Selanjutnya MK menyatakan pembentukan KPK dianggap penting secara konstitusional (constitutionally important) dan termasuk lembaga yang fungsinya berkaitan dengan kekuasaan kehakiman sebagaimana norma Pasal 24 Ayat (3) UUD 1945. Pasal tersebut berbunyi: Badan-badan lain yang fungsinya berkaitan dengan kekuasaan kehakiman diatur dalam UU.
Makna yang harus dipahami bahwa KPK memiliki fungsi yang berkaitan dengan kekuasaan kehakiman, akan tetapi KPK bukanlah bagian dari kekuasaan yudikatif. Dalam putusan ini MK belum memberi penegasan dimana kedudukan KPK.

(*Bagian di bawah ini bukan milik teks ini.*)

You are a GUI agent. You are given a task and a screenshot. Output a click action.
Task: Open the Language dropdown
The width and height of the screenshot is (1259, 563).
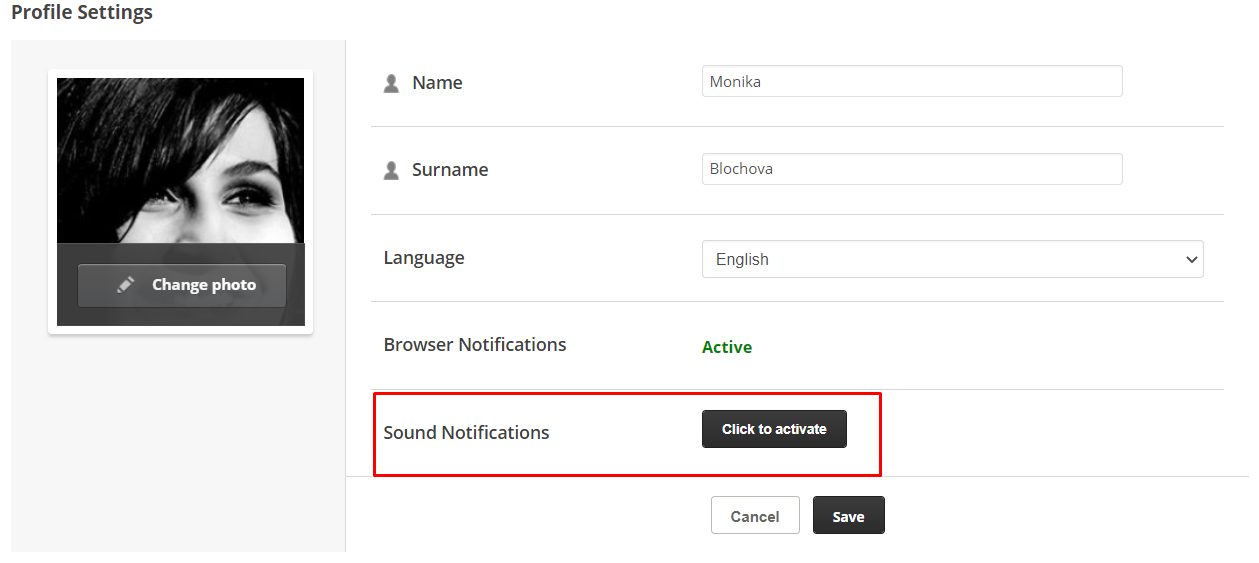click(952, 259)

Berbeda halnya dengan putusan yang kedua, MK menegaskan secara eksplisit dimana posisi KPK yang sesungguhnya yaitu: Pertama, memposisikan KPK dalam rumpun kekuasaan eksekutif, karena menjalankan tugas penyelidikan, penyidikan, dan penuntutan dalam tidak pidana korupsi yang sejatinya sama dengan kewenangan kepolisian dan kejaksaan;
Kedua, karena berada pada rumpun eksekutif, maka KPK dapat menjadi obyek hak angket DPR; dan Ketiga, hak angket tidak dapat diterapkan dalam hal KPK menjalankan tugas penyelidikan, penyidikan, dan penuntutan, sebab independensi dan bebasnya KPK dari pengaruh kekuasaan mana pun adalah dalam melaksanakan tugas dan wewenangnya. Terlepas dari pro dan kontra di atas kini revisi UU KPK telah disahkan dan berujung ke Mahkamah Konstitusi. Saat ini mari kita tunggu arah palu hakim MK dalam menentukan nasib UU KPK, sebagai instrumen penyeimbang antara demokrasi dan kekuasaan.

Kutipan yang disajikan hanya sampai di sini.